#### Extrait choisi

Elle est à la tête de Drummondville depuis maintenant 22 ans. Plus de deux décennies pendant lesquelles elle a jonglé entre une politique familiale, le mieux-être des aînés et la stimulation du secteur manufacturier. Et jamais elle n’a craint de façonner le pouvoir comme elle l’entendait. Entrevue avec la mairesse Francine Ruest-Jutras, qui fut aussi la première présidente de l’Union des municipalités du Québec (UMQ), de 2002 à 2004, et qui coiffe toujours de nombreux chapeaux.

Gazette des femmes : Comment la politique municipale vous a-t-elle conquise ?

Francine Ruest-Jutras : Un peu par hasard. J’avais un baccalauréat en pédagogie, mais aussi des connaissances en urbanisme. En 1980, le ministre des Affaires municipales d’alors, Jacques Léonard, m’a confié un mandat d’urbaniste; la MRC de Drummond mettait en place une table de concertation en milieu urbain et rural pour établir un schéma d’aménagement. J’ai eu la piqûre. Je me suis rendu compte qu’en politique municipale, on ne s’occupait pas seulement d’infrastructures. Le fait de parler de plan urbain ouvrait des perspectives plus larges, c’est-à-dire comment on imagine nos villes, comment on améliore la qualité de vie des gens… Ce fut pour moi une avenue très stimulante.

########
#### Données affichées

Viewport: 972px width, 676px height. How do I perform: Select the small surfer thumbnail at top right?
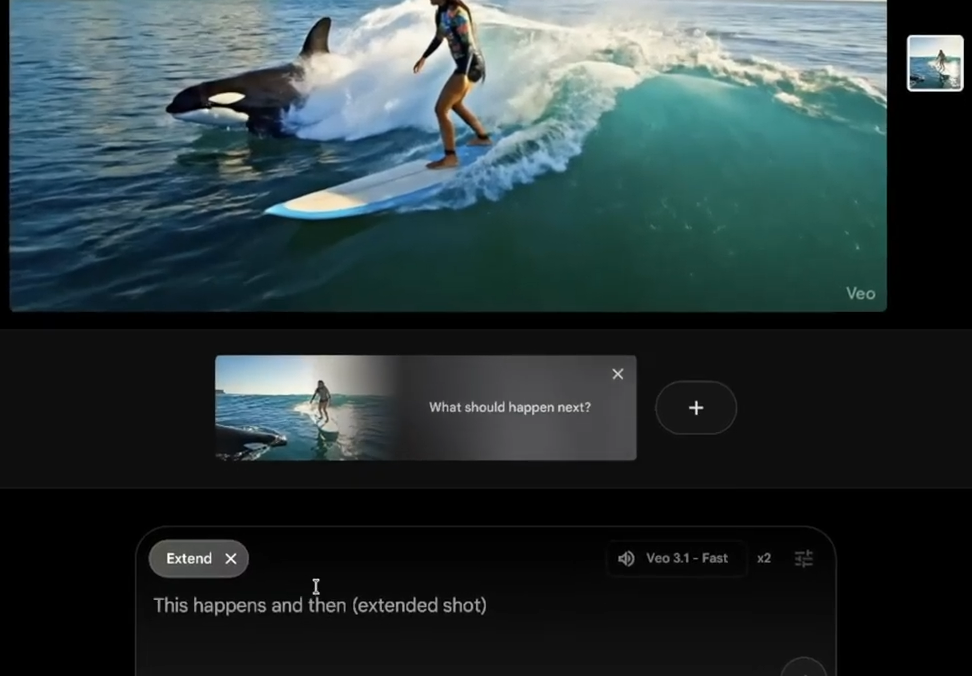click(x=935, y=63)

########

## Liste des tâches
**1)** Répondez aux questions suivantes à partir de l'extrait choisi.
(a) Depuis combien d'années Francine Ruest-Jutras est-elle à la tête de Drummondville ?
(b) Pendant quelles années a-t-elle présidé l'Union des municipalités du Québec ?
(c) Quel diplôme avait-elle obtenu avant son entrée en politique municipale ?
**2)** Dressez la liste de tous les domaines entre lesquels la mairesse a jonglé selon l'extrait choisi.

## Exercice corrigé
**1)**
(a) Depuis 22 ans.
(b) De 2002 à 2004.
(c) Un baccalauréat en pédagogie.

**2)** La politique familiale, le mieux-être des aînés et la stimulation du secteur manufacturier.